* _YOUR TASK_: Repeat exactly the lines of the material below that run from the "The width and" line to the "Image resolution: width=871" line, including both, and do not carry over any pictures.

* _SUPPLIED DATA_:
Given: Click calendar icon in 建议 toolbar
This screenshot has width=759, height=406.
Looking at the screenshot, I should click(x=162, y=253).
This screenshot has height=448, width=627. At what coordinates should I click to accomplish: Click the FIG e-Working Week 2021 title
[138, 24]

--

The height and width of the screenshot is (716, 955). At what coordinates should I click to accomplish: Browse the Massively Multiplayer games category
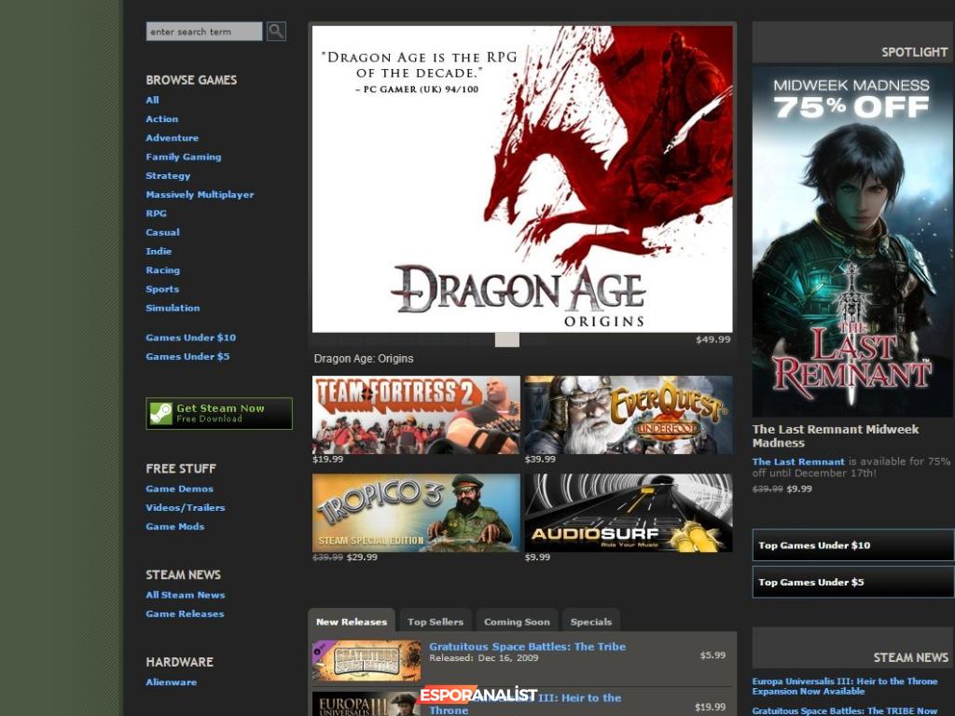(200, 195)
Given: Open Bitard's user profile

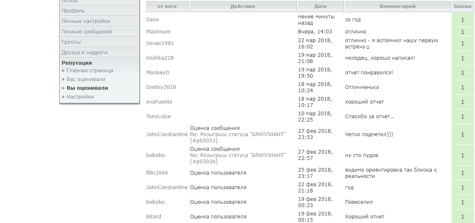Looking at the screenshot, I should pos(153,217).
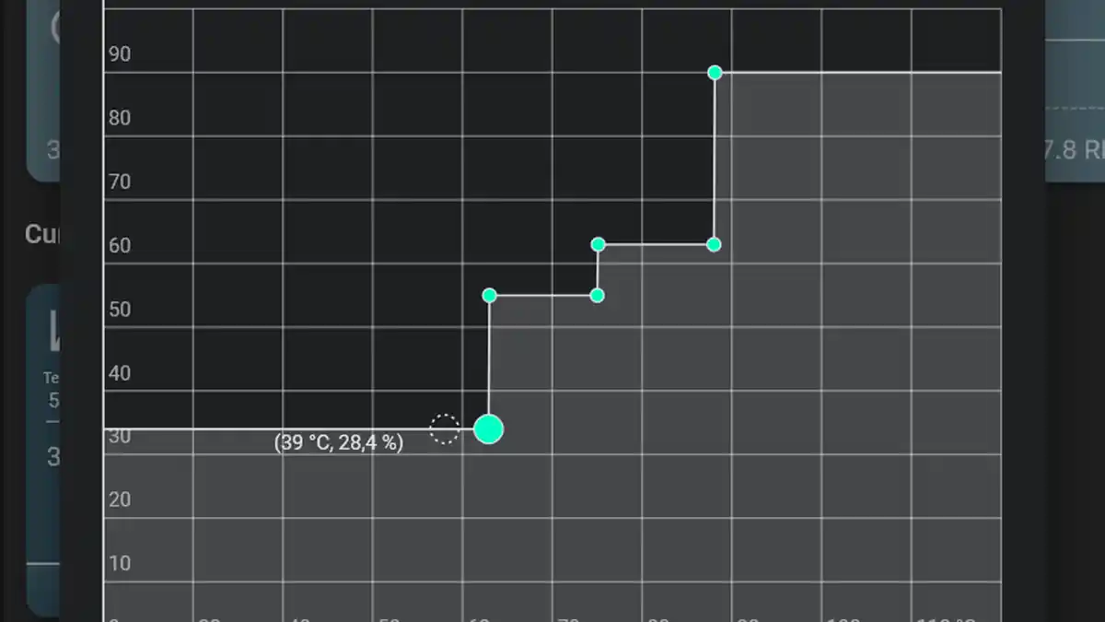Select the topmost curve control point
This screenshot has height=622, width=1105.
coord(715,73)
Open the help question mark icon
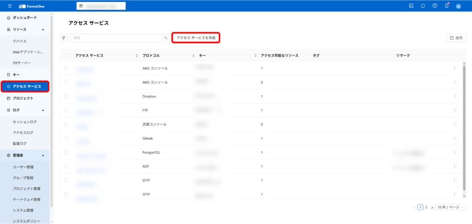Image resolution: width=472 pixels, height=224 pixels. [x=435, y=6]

...

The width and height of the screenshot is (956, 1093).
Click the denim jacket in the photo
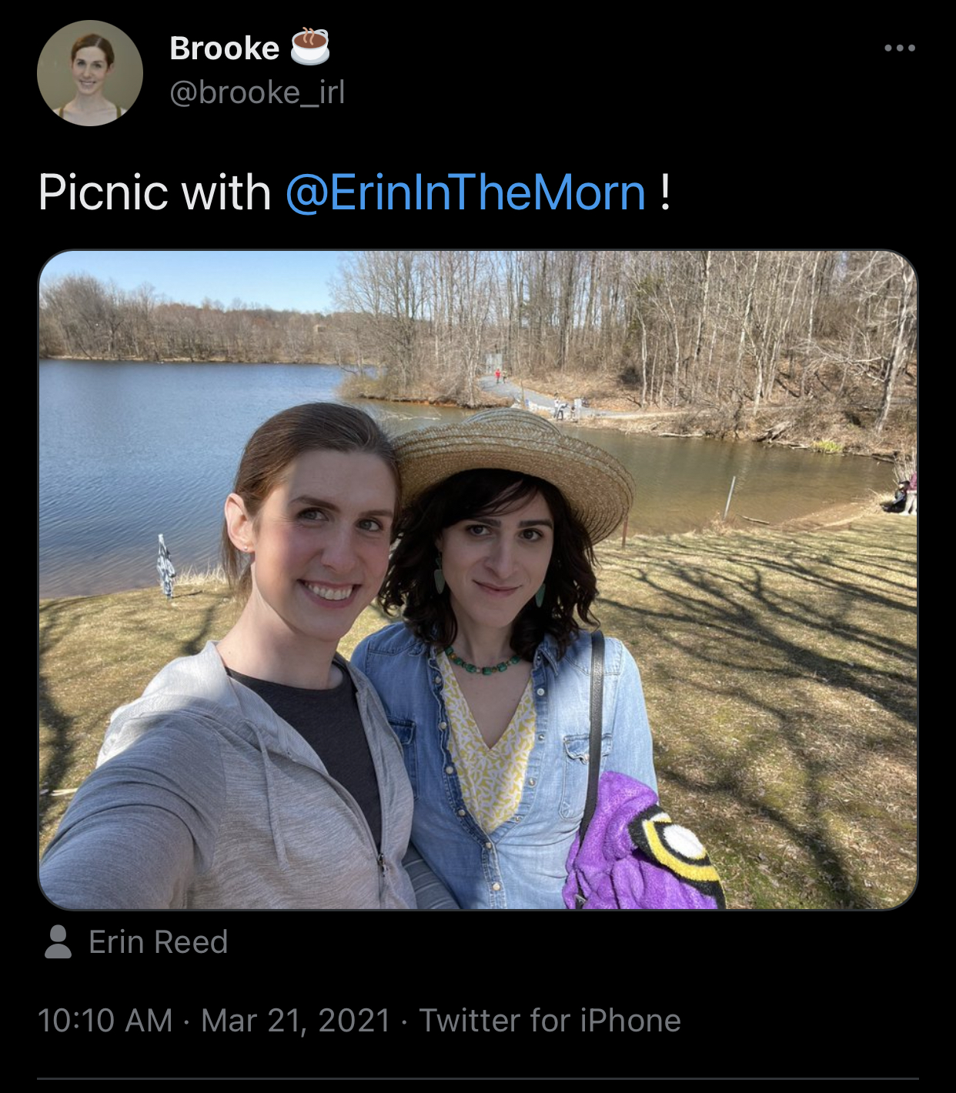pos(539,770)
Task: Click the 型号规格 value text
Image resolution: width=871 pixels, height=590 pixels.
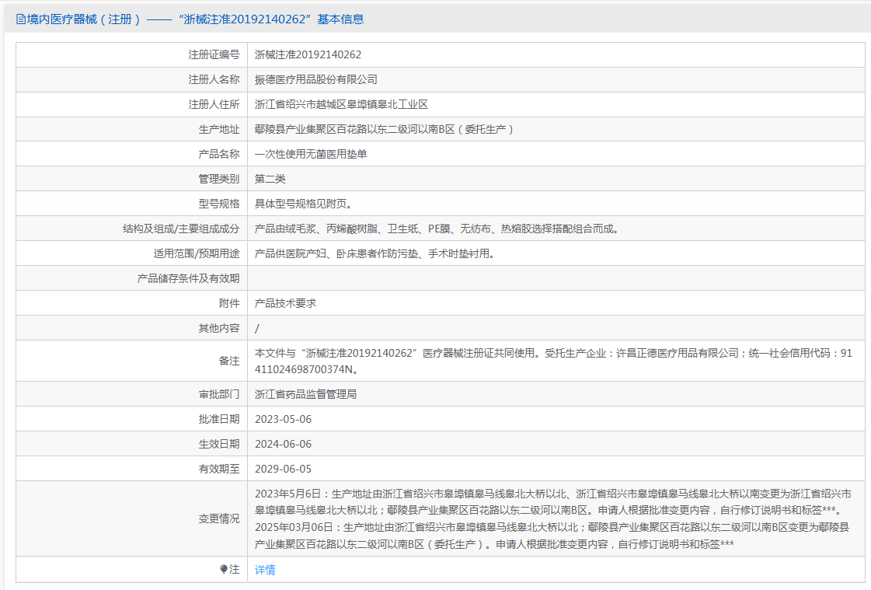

* _EXERCISE RESPONSE_:
The width and height of the screenshot is (956, 1093).
Click the denim jacket in the photo
pos(539,770)
Task: Click the 型号规格 value text
Image resolution: width=871 pixels, height=590 pixels.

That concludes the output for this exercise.